フィンランドの森でビルベリーを摘む

白夜の季節が終わり、夜の闇がまたやって来た。私の住むフィンランド北部のロヴァニエミでは、朝、仕事に向かう道で吐く息が白く、もう秋がきてしまったとあきらめに似た心境になる。今年は春の訪れがとても遅かったから、いつもの短い夏がさらに短くはかないものとなった。

だけど秋は収穫の季節。夫の両親から「この秋すでに10リットルバケツに数杯分のビルベリー(ブルーベリーの原種)を森で摘んだ」と画像が送られてきた。今年もベリーの季節がやってきた、と私たちにもエンジンがかかる。

フィンランドの法律がおおらかな理由

ラップランドの森では、秋になっても大量の蚊とブヨ(吸血性で小さなハエのような見ための虫)に悩まされる。森に入るときはできるだけ皮膚を露出しないことが大切だ。目の細かいネット製の虫除けジャケットを着用し、長靴をはき、バケツとpoimuri(ポイムリ)と呼ばれるベリー摘み用の道具を持ち、車に乗って出発だ。

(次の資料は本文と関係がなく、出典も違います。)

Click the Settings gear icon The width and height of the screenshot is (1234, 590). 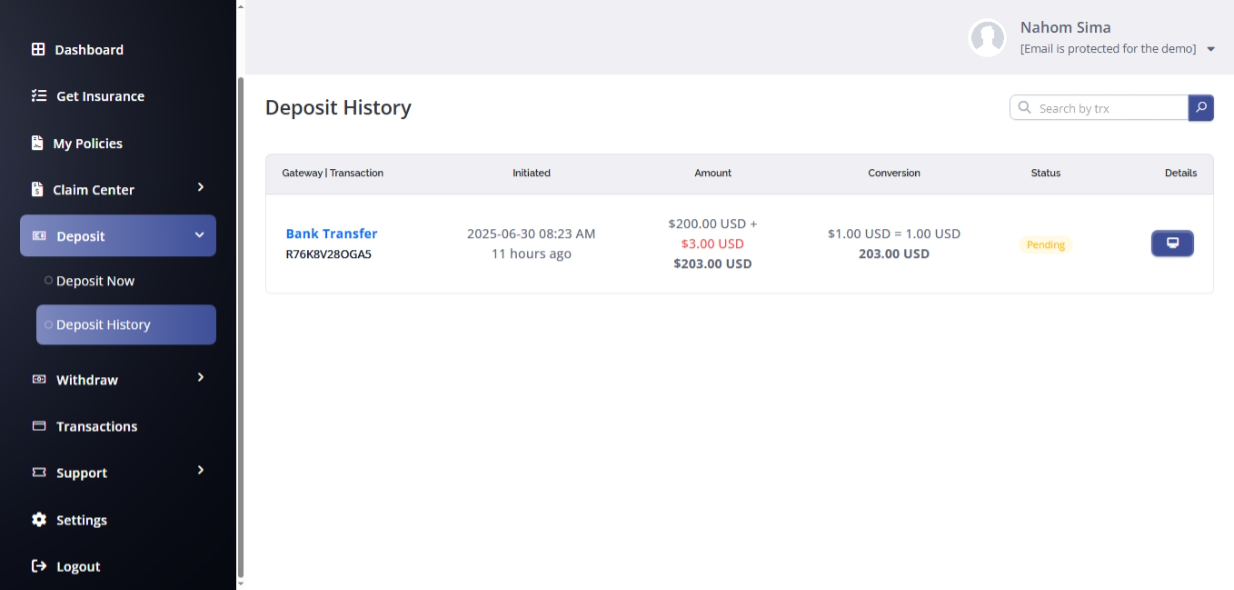coord(39,520)
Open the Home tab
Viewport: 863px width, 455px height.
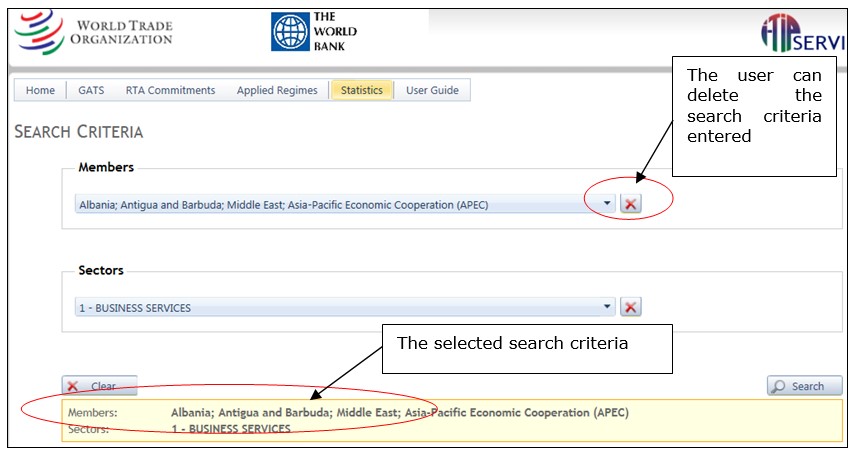click(x=40, y=90)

ベリーを摘む道具、ポイムリ。これは夫の両親から譲り受けた金属製のもので、最近はプラスチック製しか見かけない

ポイムリという存在は、フィンランドに来て初めて知った。ベリーを摘むための箱型の道具で、箱の側面の片方は開いていて、底は熊手のようになっている。ここにベリーを引っ掛けてガサッと一度に収穫する。箱の中にベリーがたまったらバケツに開ける。ベリーと一緒にポイムリに入ってしまった葉や枝を家に帰ってから取り除かなくてはならないのが難点だけど、収穫のスピードは手摘みとは比べ物にならないくらい速くなる。今回、うかつにもこのポイムリを忘れ、カメラだけを持って出かけてしまった。

ビルベリーの木は膝に届かないくらいの高さで、秋には紅葉し、森に赤い絨毯をしいたようだ

森の中は、ビルベリーが鈴なりになっている。初めて見たときは「こんなに?」と驚いた。

フィンランドでは法律で「森が私有地であっても、自然になっているベリー類を自由に収穫して良い」と定められている。日本ではこうはいかないなぁ、とつい思ってしまう。でもそれはフィンランドと日本では環境がまったく違うからだ。フィンランドの国土は日本よりやや狭いくらいだが、暮らしている人口は兵庫県と同じくらい。さまざまな場面でフィンランドが日本よりも大らかでいられる理由がそこにある気がする。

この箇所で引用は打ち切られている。